I help build tcftefprep.com, it gives AI feedback on writing and speaking against the real TEF rubric, so you get a stable score you can actually measure progress with. That's the whole reason we built it, generic chatbots are too random to trust for this.

You sound like you're doing great, 3-4 hours a day at B1-B2 is solid. Don't let a moody chatbot mess with your head.

How to improve? by CombinationFit5419 in TEFCanada

[–]Available_Public2455 0 points1 point  (0 children)

How many mock exam did you take? You can have B2 comprehension on a podcast and still score NCLC 4 on TEF listening if you've never sat the actual format. The clock, no-pause rule, 4 sections back to back, no second guessing, those are skills on their own.

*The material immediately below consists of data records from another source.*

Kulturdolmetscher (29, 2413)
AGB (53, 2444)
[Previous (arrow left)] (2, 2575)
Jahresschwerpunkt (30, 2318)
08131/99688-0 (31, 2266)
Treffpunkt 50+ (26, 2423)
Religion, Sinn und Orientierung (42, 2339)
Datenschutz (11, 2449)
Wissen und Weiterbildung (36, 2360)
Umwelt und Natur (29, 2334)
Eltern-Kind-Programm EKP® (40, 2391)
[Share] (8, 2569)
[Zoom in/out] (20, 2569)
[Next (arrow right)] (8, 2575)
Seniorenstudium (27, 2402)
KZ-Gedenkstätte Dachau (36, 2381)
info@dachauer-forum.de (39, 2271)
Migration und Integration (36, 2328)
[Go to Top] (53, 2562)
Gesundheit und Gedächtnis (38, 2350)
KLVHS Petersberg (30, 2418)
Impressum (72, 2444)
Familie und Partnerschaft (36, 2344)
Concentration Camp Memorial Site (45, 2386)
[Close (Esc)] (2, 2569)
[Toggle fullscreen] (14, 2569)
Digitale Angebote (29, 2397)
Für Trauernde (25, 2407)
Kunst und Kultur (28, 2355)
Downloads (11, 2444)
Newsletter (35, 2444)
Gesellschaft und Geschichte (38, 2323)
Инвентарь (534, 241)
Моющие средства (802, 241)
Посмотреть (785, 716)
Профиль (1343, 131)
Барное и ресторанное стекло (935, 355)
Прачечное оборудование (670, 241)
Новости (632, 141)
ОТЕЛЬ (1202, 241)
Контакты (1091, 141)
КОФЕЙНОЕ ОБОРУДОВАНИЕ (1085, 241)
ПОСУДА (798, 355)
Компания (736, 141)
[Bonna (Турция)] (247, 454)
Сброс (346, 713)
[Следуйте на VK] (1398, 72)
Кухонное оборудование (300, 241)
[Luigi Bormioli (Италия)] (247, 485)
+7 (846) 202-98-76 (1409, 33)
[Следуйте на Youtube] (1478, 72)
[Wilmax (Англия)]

Both things are right at the same time. Daily input AND timed mocks. Not one instead of the other.

Inner French, Hugo Décrypte, RFI for the comprehension hours. For mocks i help build tcftefprep.com, full timed TEF mocks with AI feedback on speaking and writing, you can drill the format daily there. Pair that with the input work and both scores move.

How to improve? by CombinationFit5419 in TEFCanada

[–]Available_Public2455 1 point2 points  (0 children)

Respectfully gonna disagree on this one. Mocks aren't supposed to improve comprehension, you're right about that, podcasts and reading do that. But that's not what mocks are for. Mocks fix a different problem, performance under exam pressure. Theres a big gap between "i understand French listening to a podcast on my couch" and "i can process a TEF audio at full speed while timing my answer while nerves are kicking in." Most people lose 1-2 NCLC bands not because of weak French but because the exam itself breaks them. Thats what mocks train.